(Source passage):
============================================================
Showing posts with label Murakami Haruki. Show all posts
Showing posts with label Murakami Haruki. Show all posts

Thursday, January 3, 2019

New Year, Old (but Great) Challenges


Almost a year has passed since our last encounter. All I can say is that a break, be it short or long, can help you realise what is important in one's life. Reading books and talking about them - from time to time - is something I'm set not to give up. 
And, what better way to begin the new year than by tackling Dolce Bellezza's Japanese Literature Challenge? It's her 12th year hosting it and I am sure I've joined about six or seven of them... This year, though, the challenge only lasts for three months, from January to March, so I have decided to read three books by Japanese writers, one of which is Haruki Murakami's latest. 
If you are interested in reading Japanese literature, then now is the right time to start!

HAPPY READING! 

Sunday, June 25, 2017

June is for Japanese Reading Challenge


June is here, (and almost gone) school is over and what can be better than one of my favorite challenges...? The Japanese Literature Challenge, hosted by Bellezza here.  I have lost count of the years I joined the other readers who love (or are about to love) Japanese literature, but for this summer, I have planned to read two great books.
The first one is by my favorite Japanese writer, Haruki Murakami and his non-fiction book written in 2015 "Meseria de romancier" ("The Novelist as a profession", not yet translated into English), published in 2016 by Polirom in the collection dedicated to him. The book contains 12 essays on what it means to be a writer and I am so eager to discover his take on this job and the advice he gives in order to become a successful novelist.
The second one is a Japanese thriller, "Malice", by Keigo Higashino (called the Japanese Stieg Larsson), written in 1996 and translated into English in 2014. The book belongs to the Police Detective Kaga series, including 9 other novels. It is going to be my first book by Higashino, well -known in Japan for his mystery novels. "Malice" is supposed to be a book which exploits murderous feelings and the reasons why a murder is committed, rather than the killer who did it. This definitely sounds interesting for a summer read!
============================================================
(Data provided):
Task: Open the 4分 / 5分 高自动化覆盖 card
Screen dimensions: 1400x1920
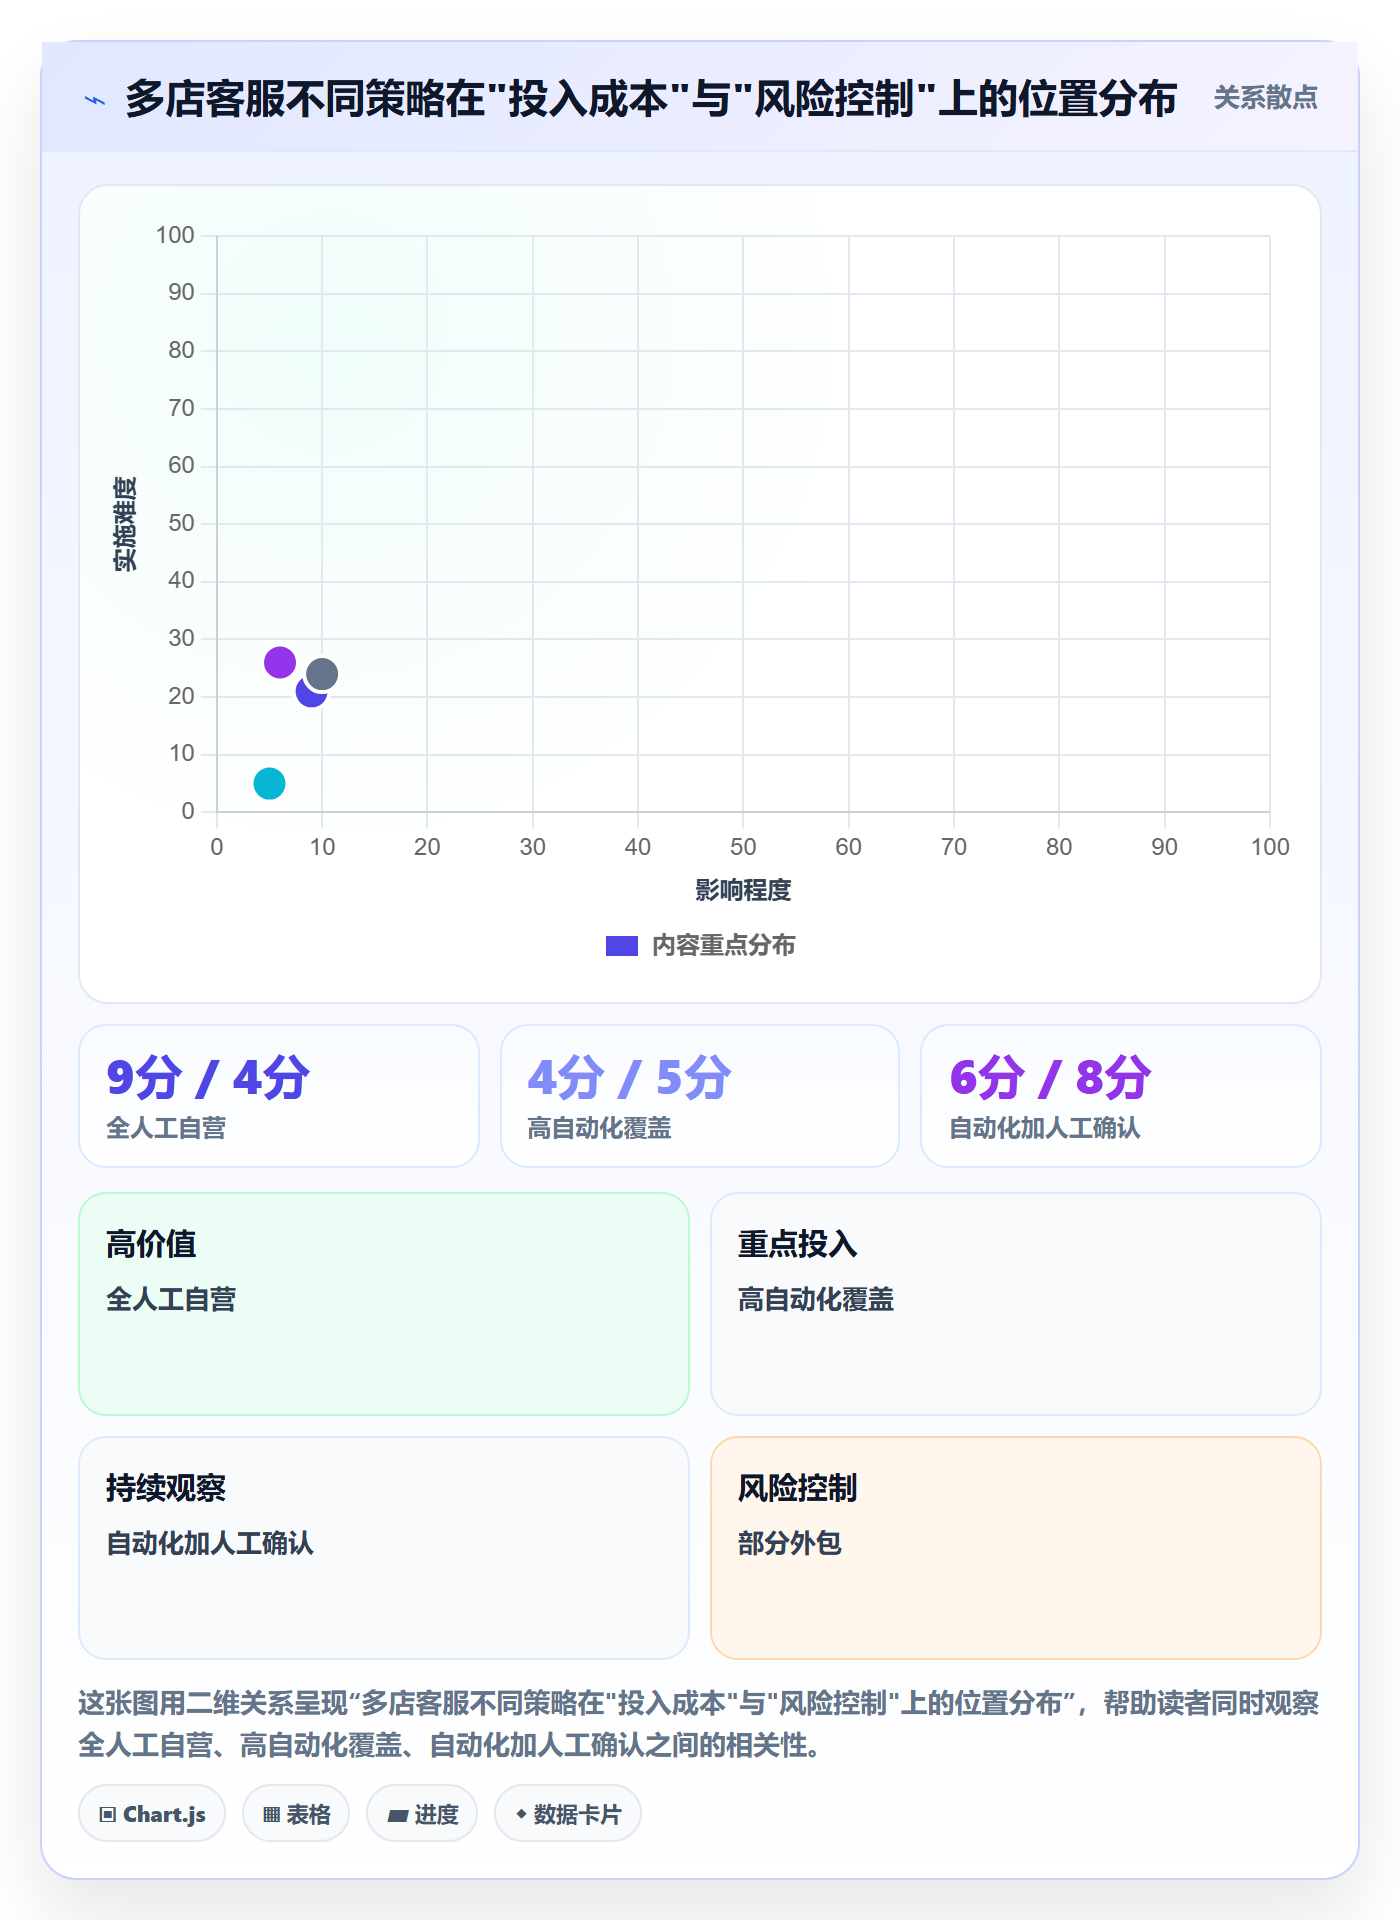Action: click(x=700, y=1096)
============================================================
(What you need to do):
1. Answer these from the blog posts on the Japanese Literature Challenge, one line each:
(a) According to the January 2019 post, which months does that year's challenge run?
(b) In what year was "Malice" written?
(c) How many essays does "Meseria de romancier" contain?
2. List every four-digit year that appears in the blog posts on the Japanese Literature Challenge.

(Task-by-task outputs):
1.
(a) January to March
(b) 1996
(c) 12

2. 2019, 2017, 2015, 2016, 1996, 2014